Tutto quest'andirivieni potrebbe far pensare che la gente è contenta, ma addentrandosi un po' di più ci si accorge che invece è messa male, ed anche arrabbiata, intristita per il duro raffronto tra le richieste che provengono dai ragazzini e le limitatissime risorse economiche che non permettono di fare grandi acquisti, visto che i prezzi non sono affatto modesti.

Poche merci e di scarsa qualità. 'Imad as-Sayyid, un uomo sulla quarantina accompagnato dai suoi figli incontrato in uno dei mercati di Gaza, ci ha detto: “Eravamo abituati ad acquistare in questi negozi, per i miei figli, i vestiti nuovi per la Festa, ma adesso vi si possono trovare solo abiti di infima qualità e le merci che passano grazie al 'contrabbando' nei tunnel che, di tanto in tanto, crollano… Tra l'altro questi vestiti sono pure cari, così sto facendo i salti mortali per mettere insieme delle cose per rendere lieta la Festa almeno per i ragazzini”.

As-Sayyid ci spiega che questa 'letizia' della Festa è andata perduta per la gente di Gaza. Infatti, la situazione psicologica della popolazione della Striscia è molto negativa, a causa della prosecuzione dell'embargo e della scia di 'martiri' provocata dalle quotidiane aggressioni israeliane.
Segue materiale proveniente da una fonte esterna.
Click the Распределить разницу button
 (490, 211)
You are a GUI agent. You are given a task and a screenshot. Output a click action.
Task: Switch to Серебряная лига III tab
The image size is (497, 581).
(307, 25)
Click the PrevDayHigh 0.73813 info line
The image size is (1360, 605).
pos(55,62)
E prosegue: “Sembra scritto che tutti noi, senza eccezione, si debba vivere nella miseria, sotto occupazione l'israeliana che ci ruba anche la gioia nei giorni della Festa”.

Prezzi in salita. Di fronte ad un negozio di calzature c'è una ragazza, con le sue sorelle che stanno provando a comprare delle scarpe. Ci racconta che le scarpe di questo negozio sono tutte dello stesso modello, sul mercato da due anni, 'contrabbandate' attraverso i tunnel frontalieri. Per di più, non si trovano neppure tutti i numeri. Il prezzo, poi, gli anni scorsi non superava i 10 dollari, ma adesso – sebbene non si tratti di scarpe di buona qualità – è all'incirca triplicato!

Quel che ha fatto salire così tanto il prezzo delle merci malgrado la scarsa qualità è stata la loro introduzione attraverso i valichi, nei due mesi scorsi, da parte degli occupanti israeliani, per la prima  volta dopo quattro anni d'embargo. Ma si tratta di merce deteriorata per circa l'80%, ed i commercianti hanno dovuto sopportare pesanti oneri a causa del pagamento delle tasse d'importazione dai porti israeliani, il che spiega l'aumento delle merci al dettaglio.

Una visita alle famiglie dei martiri. Il primo giorno della Festa per gli abitanti di Gaza è considerato un giorno diverso da tutti gli altri: si sta insieme e ci si fanno gli auguri, si ricorda il passato, spesso doloroso, e si rende visita alle famiglie dei martiri, che si sono moltiplicate dopo l'aggressione israeliana dell'inverno 2008-2009.

'Isam ad-Daghma, ha avuto il fratello ammazzato due mesi fa da un colpo d'artiglieria israeliana caduto sulla sua casa, nella zona orientale di Khan Younis: “Non c'è da mangiare per la Festa, quest'anno, in casa mia… mio fratello Bassam è stato ammazzato dagli israeliani e noi siamo ancora tutti profondamente rattristati”.

“Ad ogni Festa mio padre ci portava a fare visita ai parenti, ed era tutta una gioia, ma questa volta siamo noi che aspettiamo i parenti ed i vicini per ricevere le condoglianze per l'assassinio di mio fratello. Queste sono le tradizioni e le usanze che vigono qui: non c'è posto per la gioia quest'anno”.

Gli abitanti di Gaza sperano che la prossima Festa arrivi quando ogni sofferenza, che devono sopportare da quattro lunghi anni, in primo luogo l'embargo israeliano, sarà finalmente terminata.